Rank:


Gunner

Service No(s):


L46038

Regiment:


Royal Field Artillery

Unit:

189 Brigade (Hackney Gun Brigade); 285 Brigade

Returned:

Yes

Place of birth:

Kelshall, Hertfordshire

Occupation:

Architect

Date of death:

Cause of death:

Grave or panel reference:

Name of father:

Alfred Hyde

Name of siblings:

Alfred; Norman; John James

Name(s) of children:

Norman Vincent; Beryl Rosemary

Died:

No

Date of birth:

20/09/1897

Place of enlistment:

Clapton

Event:

France; Belgium

Age at death:

Cemetery or memorial:

Other memorial:

Name of mother:

Eliza Jane Hyde (nee Atkins)

Name of spouse:

Nellie Hyde (nee Otter)

Address:

97 Moray Road

Biography:

Sidney Hyde was the youngest of the four sons of Alfred Hyde, an agricultural labourer from Baldock, Hertfordshire and his wife Eliza Jane Hyde (nee Atkins) from Kelshall, not far away. Sidney was in fact born in Kelshall on 20 September 1897 but by 1901 the family had moved to Fonthill Road in Finsbury Park. By 1911 they had moved nearer to New Court Chapel and were living in Moray Road. Sidney’s father became a builder’s labourer and three more sons were born: Alfred, Norman and John James.

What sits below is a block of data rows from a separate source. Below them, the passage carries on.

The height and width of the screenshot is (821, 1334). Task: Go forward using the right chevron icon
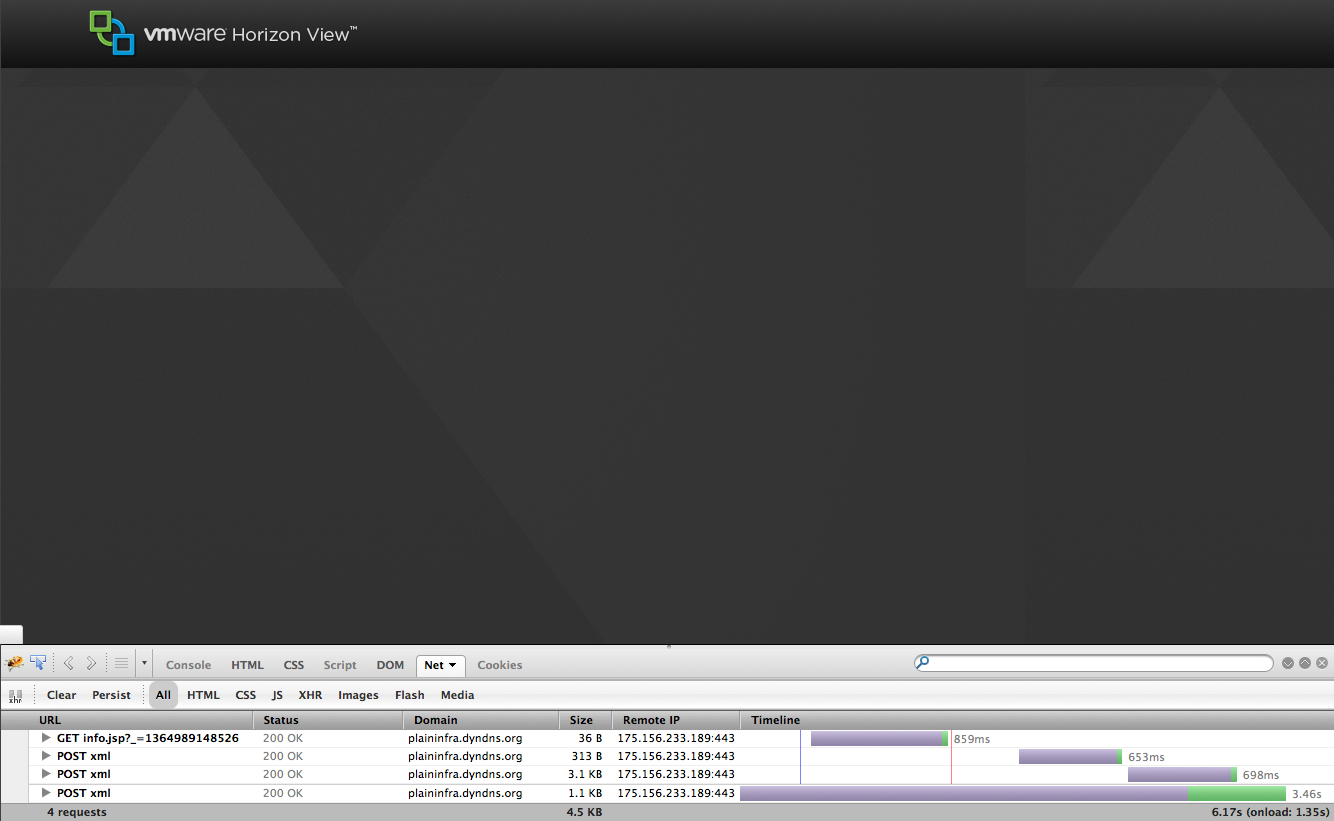click(91, 662)
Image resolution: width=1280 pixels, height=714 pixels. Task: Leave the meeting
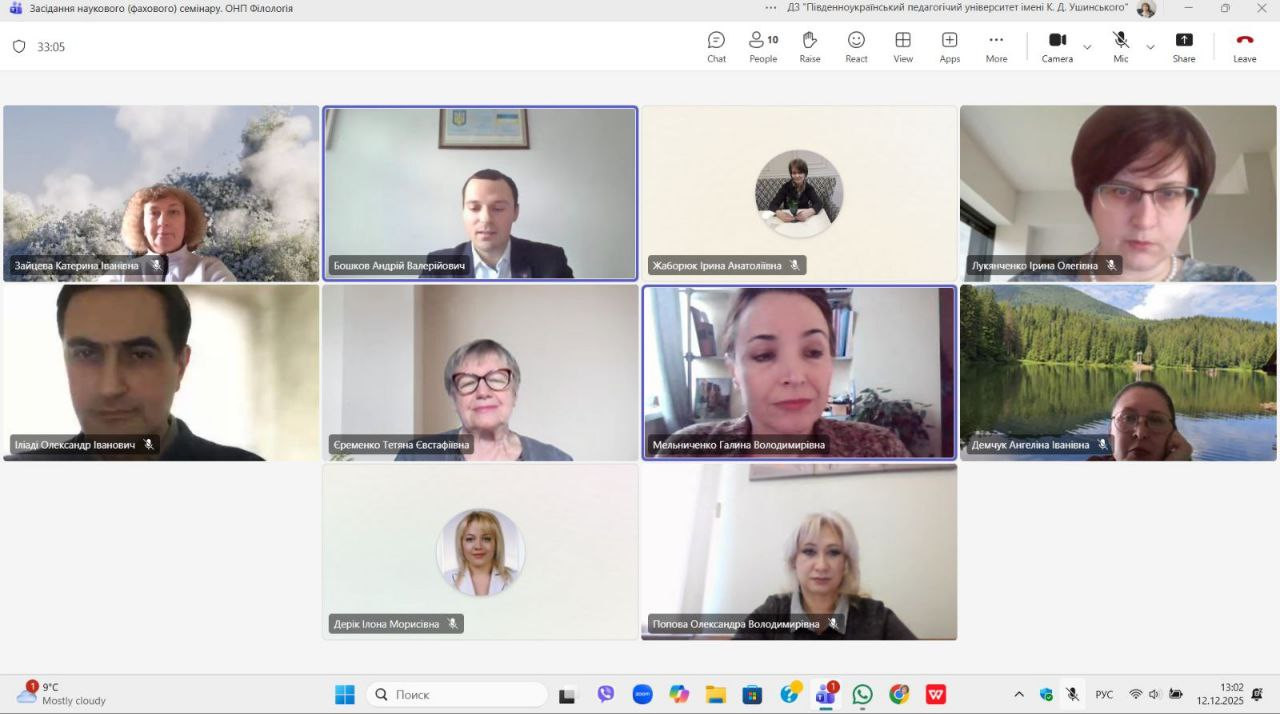[x=1244, y=46]
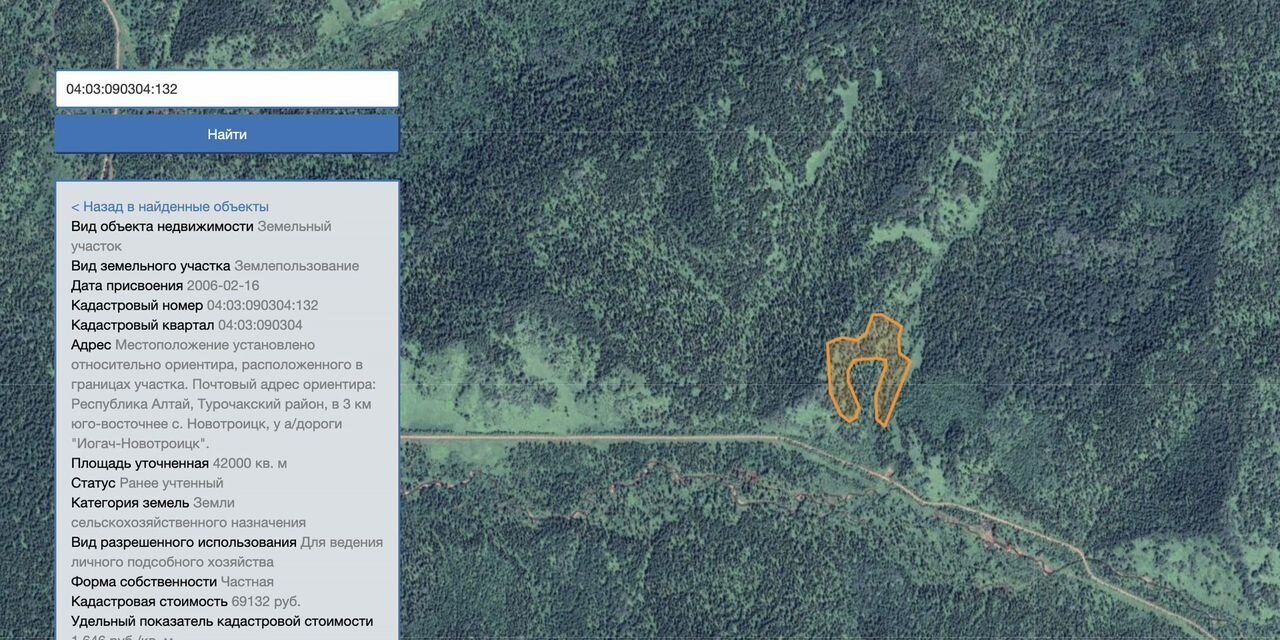Click the area value 42000 кв. м

tap(249, 463)
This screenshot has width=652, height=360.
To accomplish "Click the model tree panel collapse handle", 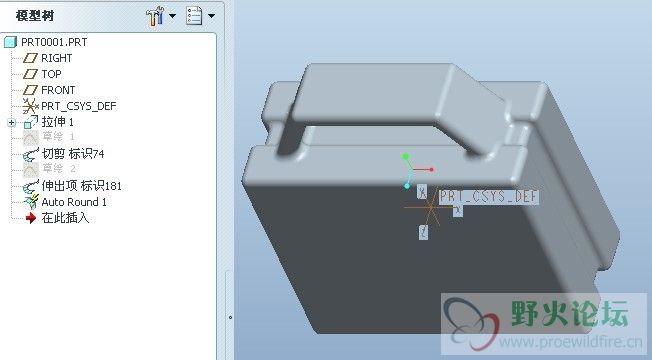I will [x=230, y=317].
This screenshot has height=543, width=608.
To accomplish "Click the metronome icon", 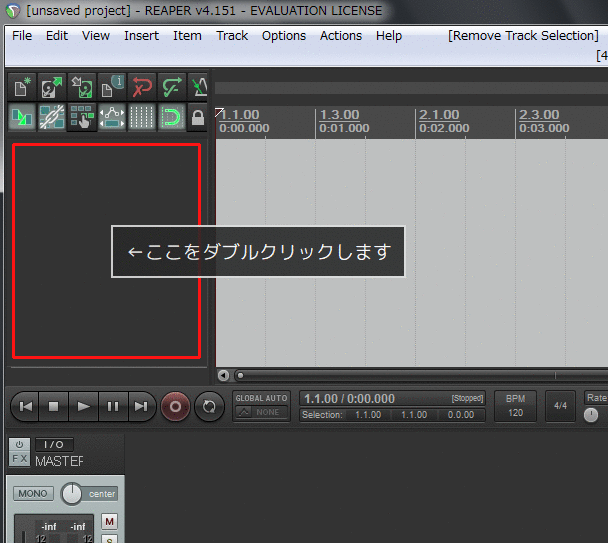I will (199, 88).
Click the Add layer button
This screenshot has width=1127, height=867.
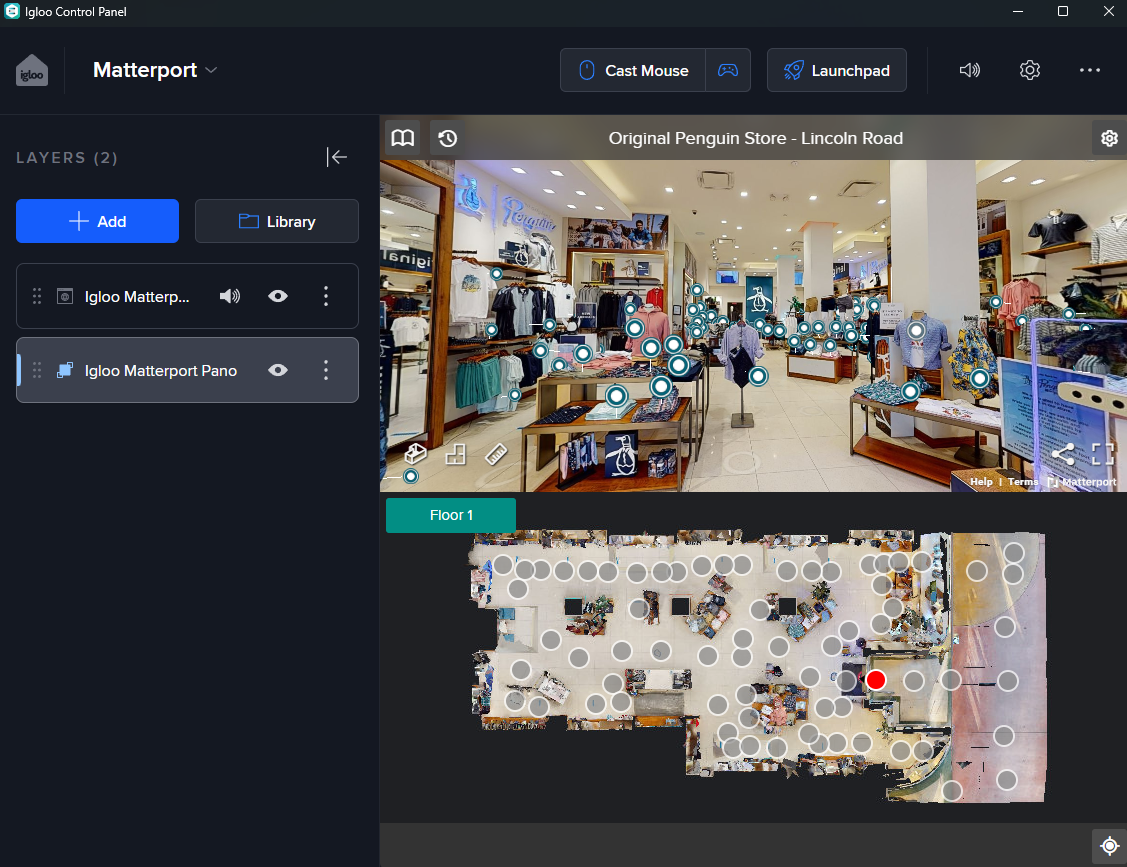pos(97,221)
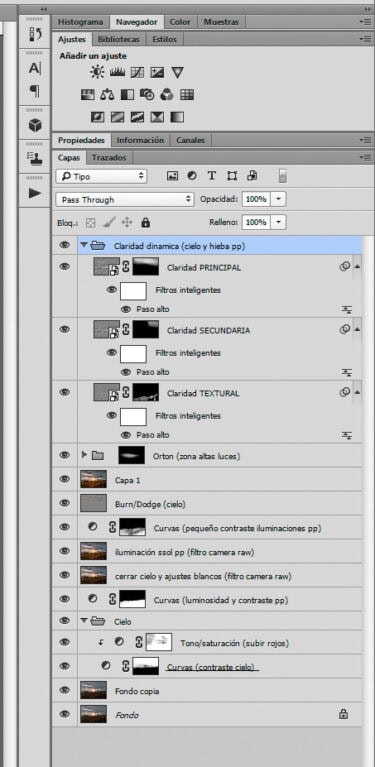
Task: Add a Curves adjustment from Ajustes panel
Action: click(137, 73)
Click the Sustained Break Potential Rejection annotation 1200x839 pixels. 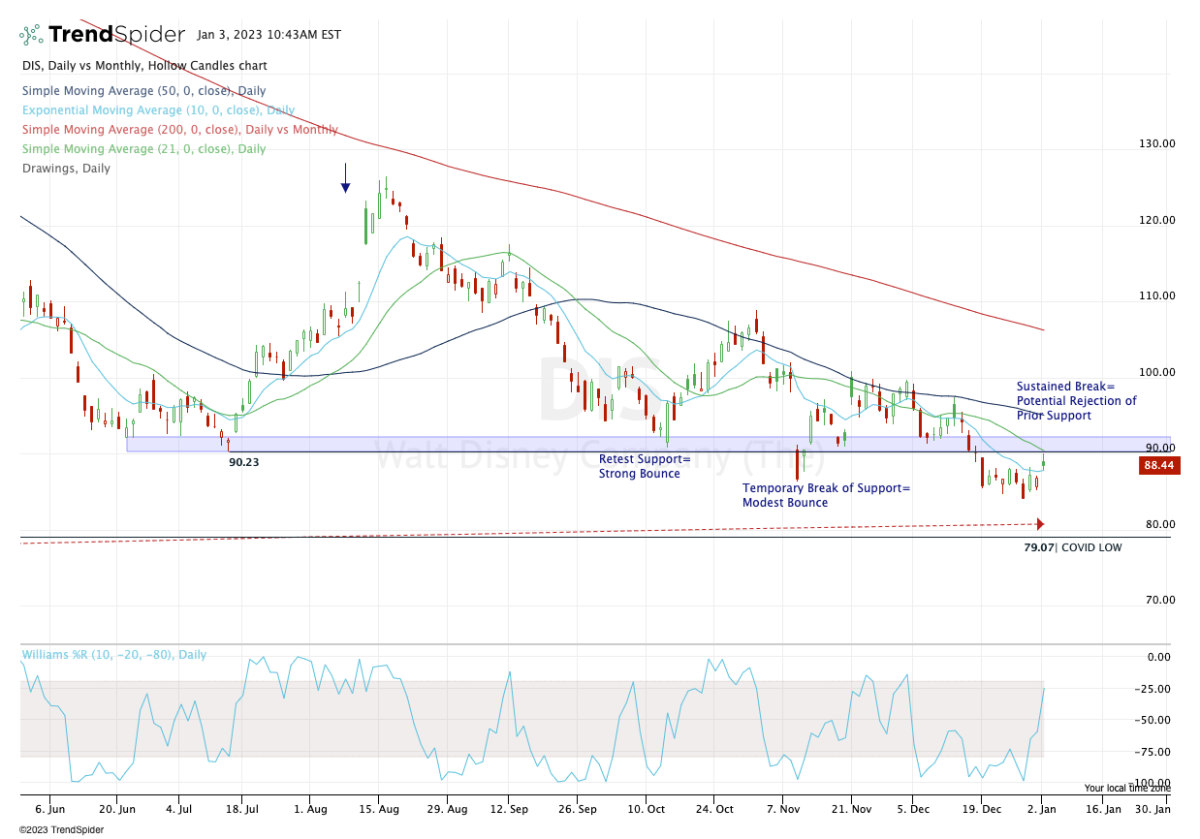1076,400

Sidney became an architecture student but on 27 October 1915 he joined up as a Gunner in the 189th Brigade (the ‘Hackney Gun Brigade’) of the Royal Field Artillery (RFA). The raising of the Brigade is mentioned in the East London Observer of 11 September 1915, which states that the Mayor, L. Stanley Johnson, had gained War Office approval. The Brigade was apparently well established, based at the Electricity Office on Millfields Road and already had 200 full-uniformed recruits and a variety of guns and equipment. The recruiting office was at the Public Baths on Lower Clapton Road, where indeed Sidney enlisted. Each of the four Batteries in the Brigade had four 18-pounder field guns and a brigade artillery column. The Brigade was placed under the order of the 41st Division of the RFA, formed at Aldershot in September 1915. The majority of the units that comprised the division were originally locally raised, primarily from the south of England.

The units of the division were sent to France in May 1916, originally concentrated between Hazebrouek and Bailleul. They remained on the Western Front until October 1917 and took part in various phases of the Battle of the Somme and the Third Battle of Ypres. Sidney saw active service. There is a record of his being wounded and gassed in July 1917 and of entitlement to wear a wound stripe. He was mentioned in despatches (in the Supplement to the London Gazette, 18 May 1917), an honour recognised by receipt of two oak leaves, an emblem consisting of a spray of oak leaves in bronze, worn on the ribbon of the Victory Medal. The award was established in 1919 and was retrospective to August 1914.

On 21 November 1917 Sidney was posted to 285 Brigade, part of 57th Divisional Artillery. He appears to have been appointed Acting Bombardier by 23 August 1918. He was at the Dispersal Centre at Shorncliffe, Kent on 15 February 1919, transferred to Class Z Reserve on 16 March 1919 and finally demobbed on 31 March 1920.

The family was still living in Moray Road after the war and Sidney is shown here in the 1921 New Court Chapel membership list; other members of the family also appear here in the 1921 census. In 1926 Sidney married Nellie Otter. They had a son, Norman, born in 1927 and a daughter, Beryl, born in 1931, and moved to Hitchin. Sidney was a university lecturer in architecture. He died in 1960, aged 72.